UPDATE: In order to get the dates, you can use:

lapply(
  l, 
  function(x) {
    x[periods] <- lapply(x[periods], function(x) as.Date(as.character(x), format="%Y%m%d")); 
    x
} )

Answer 2

• Suggestion #1, simple:

  lapply(l, function(dfrm, periods, fmt) {
      for (ff in which(colnames(dfrm) %in% periods))
          dfrm[,ff] <- as.Date(as.character(dfrm[,ff]), fmt)
      dfrm
  }, periods=c('t1', 't2'), fmt='%Y%m%d')
  

  Using ff in which(...) allows us to specify column headers that may or may not be included, no change done if some or all of them are vacant in a specific data.frame.

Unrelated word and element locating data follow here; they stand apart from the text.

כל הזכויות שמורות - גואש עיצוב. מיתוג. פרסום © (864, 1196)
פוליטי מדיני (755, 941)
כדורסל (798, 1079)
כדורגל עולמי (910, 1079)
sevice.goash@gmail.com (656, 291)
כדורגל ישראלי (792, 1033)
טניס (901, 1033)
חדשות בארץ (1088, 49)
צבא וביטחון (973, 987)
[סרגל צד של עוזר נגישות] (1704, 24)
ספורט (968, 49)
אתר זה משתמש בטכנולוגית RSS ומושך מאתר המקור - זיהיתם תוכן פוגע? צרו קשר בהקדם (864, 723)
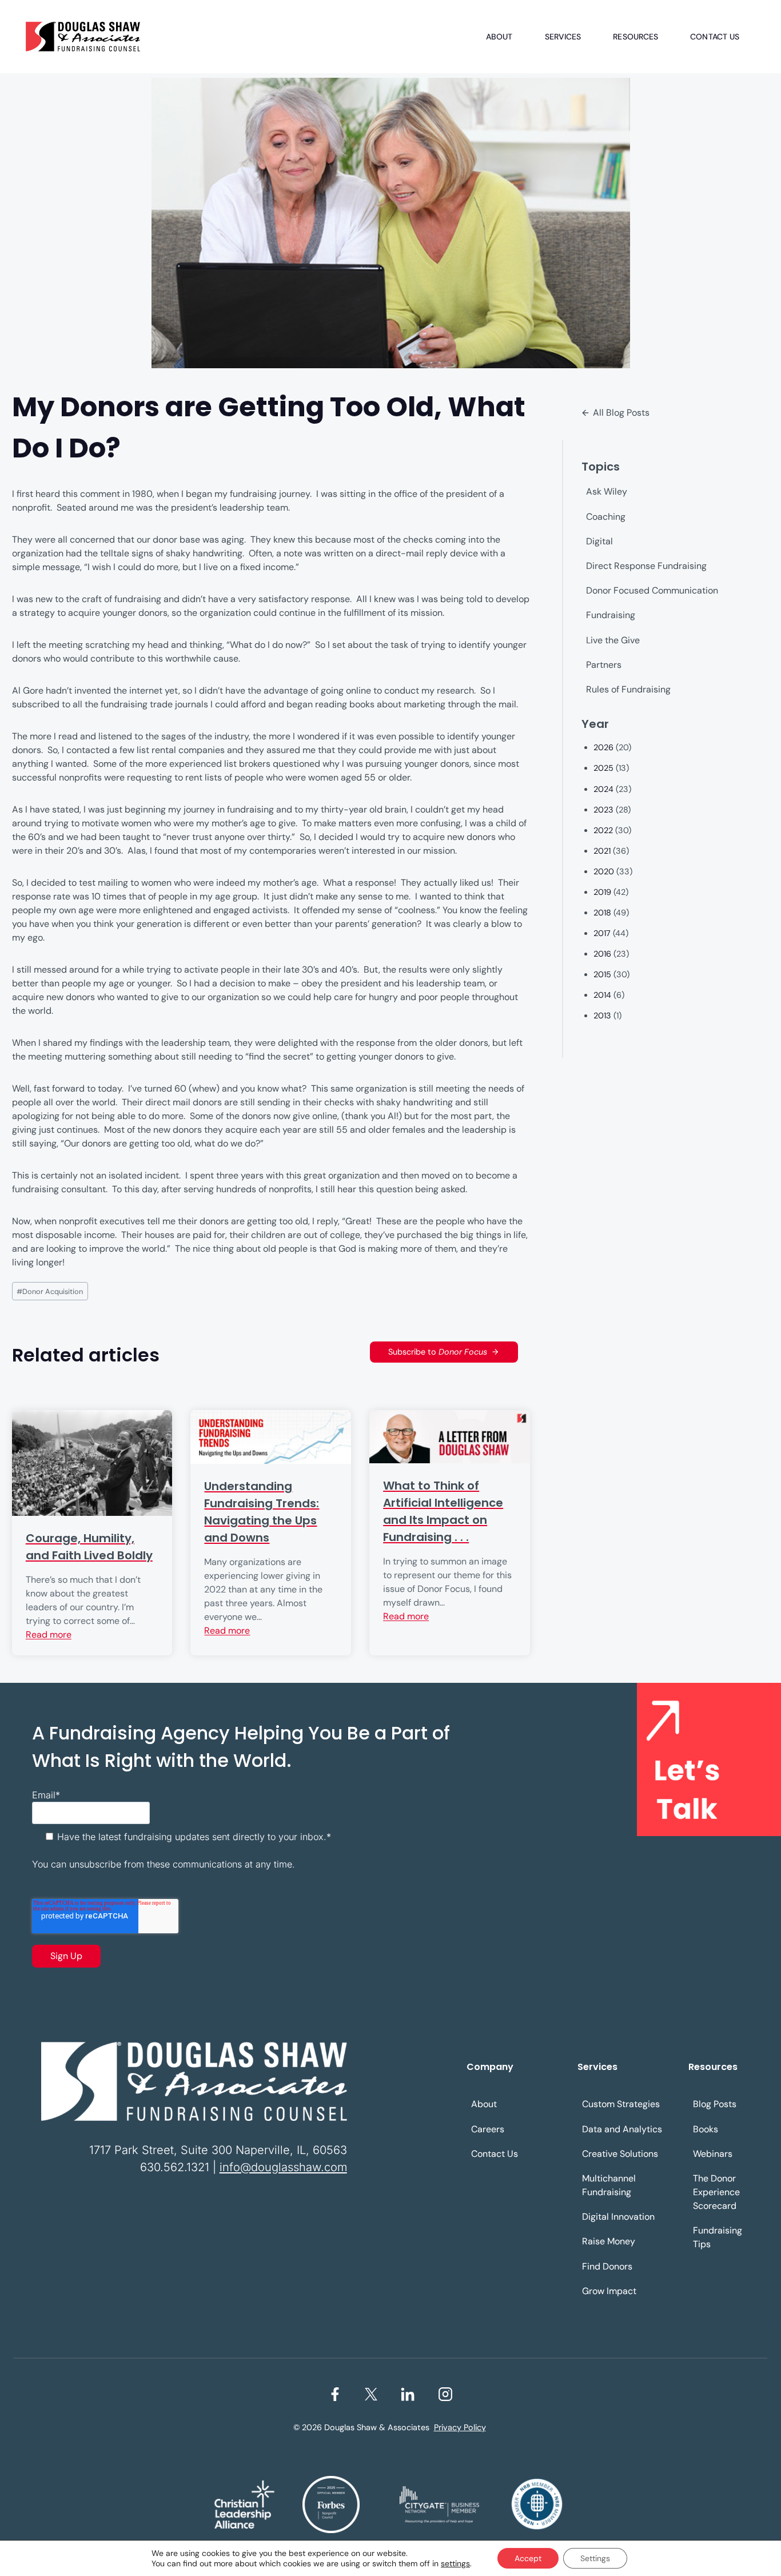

  The second and third arguments to lapply, periods=c('t1','t2'), allows you to specify the format and column names and (cleanly) bring them into the inner loops (without having the inside of the loops reach outside for data, something that will bite you if/when you copy/paste code into a different project).

• Suggestion #2, try to convert all columns:

  lapply(l, function(dfrm, fmt) {
      for (cc in seq.int(ncol(dfrm)))
          if (! is.na(as.Date(as.character(dfrm[1,cc]), format=fmt)))
              dfrm[,cc] <- as.Date(as.character(dfrm[,cc]), format=fmt)
      dfrm
  }, fmt='%Y%m%d')
  

  This can fail if you have other columns that could be inferred as dates (using these heuristics) but aren't intended as such.

  I limit the check to the first row for performance, in case large amounts of data would cause this to be a performance bottleneck.

• Suggestion #3, same thing, but more robust to false-alarms:

  lapply(l, function(dfrm, fmt) {
      for (cc in seq.int(ncol(dfrm))) {
          tmp <- as.Date(as.character(dfrm[,cc]), format=fmt)
          if (! any(is.na(tmp))) dfrm[,cc] <- tmp
      }
      dfrm
  }, fmt='%Y%m%d')
  

  Alright, we've reduced the number of false-alarms by checking to make certain all values converted to a date, but this means that if any one cell fails in an otherwise valid column of dates, then the whole column suffers. You can get around this perhaps by checking the number of percentage of fails, but now we're getting a bit ridiculous ...

• Suggestion #4, using regular expressions on the column names:

  lapply(l, function(dfrm, regex, fmt) {
      for (cc in grep(regex, colnames(dfrm)))
          dfrm[,cc] <- as.Date(as.character(dfrm[,cc]), format=fmt)
      dfrm
  }, regex='^t[0-9]+$', fmt='%Y%m%d')
  

  This may spark other questions if you aren't comfortable with regular expressions.

These could have been done with a nested *apply instead of a for loop, but since R is now performing quite well with loops like this, I don't think it's a big concern. (It will depend on the size of your data.)

If you're more comfortable with the naming convention for the column headers, then #4 might be your answer. If not (or you aren't comfortable with regular expressions) but you are confident that the non-date columns will not be mis-construed, then #2 or #3 work well, too.